The assessment built on the knowledge and research of the Beirut Urban Lab about each of the six neighborhood’s history and urban conditions. Additional fieldwork was conducted by a team of field researchers to gather the needed information from neighborhood-level interviews and discussions with residents, NGOs, etc.
Each of the reports locates the effects of the explosion within the larger urban trends that have influenced the studied neighborhood over the past three decades. It does so by providing a preliminary urban documentation and analysis of the neighborhood conditions, including a brief historical overview, insights about contextual urban trends, profiles of influential stakeholders, and a brief review of socio-spatial conditions.
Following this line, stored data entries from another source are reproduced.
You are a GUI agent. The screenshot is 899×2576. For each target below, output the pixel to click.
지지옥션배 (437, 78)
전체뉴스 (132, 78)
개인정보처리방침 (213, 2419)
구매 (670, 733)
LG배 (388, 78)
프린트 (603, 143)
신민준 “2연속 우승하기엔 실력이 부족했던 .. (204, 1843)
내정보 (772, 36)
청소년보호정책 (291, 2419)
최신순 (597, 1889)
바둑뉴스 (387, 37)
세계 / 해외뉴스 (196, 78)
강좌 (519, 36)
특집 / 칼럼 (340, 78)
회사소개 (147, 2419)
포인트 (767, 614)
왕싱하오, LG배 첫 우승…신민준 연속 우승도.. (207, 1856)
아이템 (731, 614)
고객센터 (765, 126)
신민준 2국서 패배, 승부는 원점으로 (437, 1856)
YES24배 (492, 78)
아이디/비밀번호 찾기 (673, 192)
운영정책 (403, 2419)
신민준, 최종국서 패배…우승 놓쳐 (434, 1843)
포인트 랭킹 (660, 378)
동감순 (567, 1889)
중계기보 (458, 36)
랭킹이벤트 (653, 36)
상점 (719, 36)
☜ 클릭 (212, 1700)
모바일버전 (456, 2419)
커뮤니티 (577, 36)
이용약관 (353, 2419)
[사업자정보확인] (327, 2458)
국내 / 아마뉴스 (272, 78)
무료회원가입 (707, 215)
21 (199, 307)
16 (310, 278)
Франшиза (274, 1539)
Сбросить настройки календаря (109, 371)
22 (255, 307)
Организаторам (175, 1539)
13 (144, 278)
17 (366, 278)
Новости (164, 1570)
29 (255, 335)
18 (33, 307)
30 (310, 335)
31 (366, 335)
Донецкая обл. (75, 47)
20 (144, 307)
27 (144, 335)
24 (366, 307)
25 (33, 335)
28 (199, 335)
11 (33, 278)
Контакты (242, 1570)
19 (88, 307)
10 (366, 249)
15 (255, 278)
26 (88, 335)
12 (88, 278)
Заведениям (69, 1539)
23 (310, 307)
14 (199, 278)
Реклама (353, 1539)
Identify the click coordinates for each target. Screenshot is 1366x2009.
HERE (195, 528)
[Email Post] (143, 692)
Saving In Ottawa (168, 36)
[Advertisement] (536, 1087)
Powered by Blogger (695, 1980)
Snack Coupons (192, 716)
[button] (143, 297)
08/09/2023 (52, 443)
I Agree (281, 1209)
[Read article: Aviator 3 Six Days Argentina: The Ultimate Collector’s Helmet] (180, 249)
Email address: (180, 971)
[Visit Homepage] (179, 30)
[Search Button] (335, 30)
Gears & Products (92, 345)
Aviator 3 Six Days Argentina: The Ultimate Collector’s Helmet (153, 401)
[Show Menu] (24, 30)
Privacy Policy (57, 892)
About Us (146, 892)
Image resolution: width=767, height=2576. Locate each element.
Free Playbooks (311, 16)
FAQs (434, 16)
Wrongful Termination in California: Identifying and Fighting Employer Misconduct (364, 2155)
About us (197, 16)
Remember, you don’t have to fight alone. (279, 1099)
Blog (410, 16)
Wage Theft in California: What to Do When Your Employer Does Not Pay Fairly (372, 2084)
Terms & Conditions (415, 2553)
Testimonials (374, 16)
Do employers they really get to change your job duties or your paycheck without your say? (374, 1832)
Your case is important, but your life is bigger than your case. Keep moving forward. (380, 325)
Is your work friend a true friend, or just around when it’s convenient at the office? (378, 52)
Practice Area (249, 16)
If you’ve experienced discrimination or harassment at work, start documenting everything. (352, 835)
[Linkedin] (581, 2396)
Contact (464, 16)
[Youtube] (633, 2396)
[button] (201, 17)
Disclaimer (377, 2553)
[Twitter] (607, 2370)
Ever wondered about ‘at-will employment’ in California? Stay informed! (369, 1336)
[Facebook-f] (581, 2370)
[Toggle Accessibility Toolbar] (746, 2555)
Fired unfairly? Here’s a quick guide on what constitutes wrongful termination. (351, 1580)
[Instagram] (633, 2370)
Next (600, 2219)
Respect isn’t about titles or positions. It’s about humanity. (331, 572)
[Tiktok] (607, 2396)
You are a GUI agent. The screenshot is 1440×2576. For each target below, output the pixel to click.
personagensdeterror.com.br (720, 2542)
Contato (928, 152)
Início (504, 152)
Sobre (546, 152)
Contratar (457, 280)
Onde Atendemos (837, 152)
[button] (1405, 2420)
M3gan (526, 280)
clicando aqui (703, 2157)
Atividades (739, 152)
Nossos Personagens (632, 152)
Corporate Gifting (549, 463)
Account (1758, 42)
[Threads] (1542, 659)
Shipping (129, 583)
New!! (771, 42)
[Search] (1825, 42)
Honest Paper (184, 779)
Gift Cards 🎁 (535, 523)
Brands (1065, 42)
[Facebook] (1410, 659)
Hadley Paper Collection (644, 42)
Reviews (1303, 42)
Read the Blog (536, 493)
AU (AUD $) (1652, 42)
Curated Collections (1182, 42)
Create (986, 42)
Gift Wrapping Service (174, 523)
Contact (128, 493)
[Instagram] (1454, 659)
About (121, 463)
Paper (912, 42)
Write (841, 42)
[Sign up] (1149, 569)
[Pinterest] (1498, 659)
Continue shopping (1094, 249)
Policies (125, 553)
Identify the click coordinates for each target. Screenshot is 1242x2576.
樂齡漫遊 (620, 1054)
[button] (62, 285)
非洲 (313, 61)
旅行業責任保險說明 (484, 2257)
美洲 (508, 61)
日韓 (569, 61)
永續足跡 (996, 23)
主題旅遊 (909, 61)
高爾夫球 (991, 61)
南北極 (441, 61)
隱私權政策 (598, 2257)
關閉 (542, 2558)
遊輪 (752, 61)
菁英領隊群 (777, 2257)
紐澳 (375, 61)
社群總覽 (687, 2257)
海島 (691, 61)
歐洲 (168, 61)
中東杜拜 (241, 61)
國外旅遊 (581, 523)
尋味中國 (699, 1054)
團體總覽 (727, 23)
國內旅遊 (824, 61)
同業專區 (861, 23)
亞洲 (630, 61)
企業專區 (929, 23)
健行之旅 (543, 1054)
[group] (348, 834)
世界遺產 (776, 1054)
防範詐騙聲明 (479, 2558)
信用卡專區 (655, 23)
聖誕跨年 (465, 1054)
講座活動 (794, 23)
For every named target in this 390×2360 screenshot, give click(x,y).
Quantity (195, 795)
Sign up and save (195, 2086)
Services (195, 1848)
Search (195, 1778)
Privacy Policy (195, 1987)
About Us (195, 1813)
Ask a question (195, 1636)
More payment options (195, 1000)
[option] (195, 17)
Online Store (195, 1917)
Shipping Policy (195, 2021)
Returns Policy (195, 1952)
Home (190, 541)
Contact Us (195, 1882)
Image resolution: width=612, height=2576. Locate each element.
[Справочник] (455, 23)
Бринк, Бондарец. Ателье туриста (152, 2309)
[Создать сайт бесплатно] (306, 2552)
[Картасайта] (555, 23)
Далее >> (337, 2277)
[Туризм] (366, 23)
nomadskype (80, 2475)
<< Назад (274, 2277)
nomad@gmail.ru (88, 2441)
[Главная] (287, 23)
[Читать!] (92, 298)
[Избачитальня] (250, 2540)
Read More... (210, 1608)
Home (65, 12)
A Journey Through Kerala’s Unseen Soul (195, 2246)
To the extent possible, the reports thus cover both urban trends and recovery efforts at the household (e.g., resident, business-owner), building, and neighborhood scales (e.g., shared space, road, recycling).
Each report further unravels some of the critical threats that are likely to undermine the recovery of each neighborhood, including dwellers’ return, the rehabilitation of shared spaces and amenities, the reignition of economic activities, and the restoration of tangible and intangible heritage.
The reports are not conceived as exhaustive surveys. Rather, they are snapshots, taken at a specific moment (i.e. November-December 2020), yet located within a solid understanding of the economic, social, and political forces that influence Beirut’s ongoing urbanization. Indeed, they build, as outlined thoroughly in the methodological section, on pre-existing knowledge of the neighborhood developed at the BUL and complemented by data gathered during November and December 2020 directly in the neighborhoods.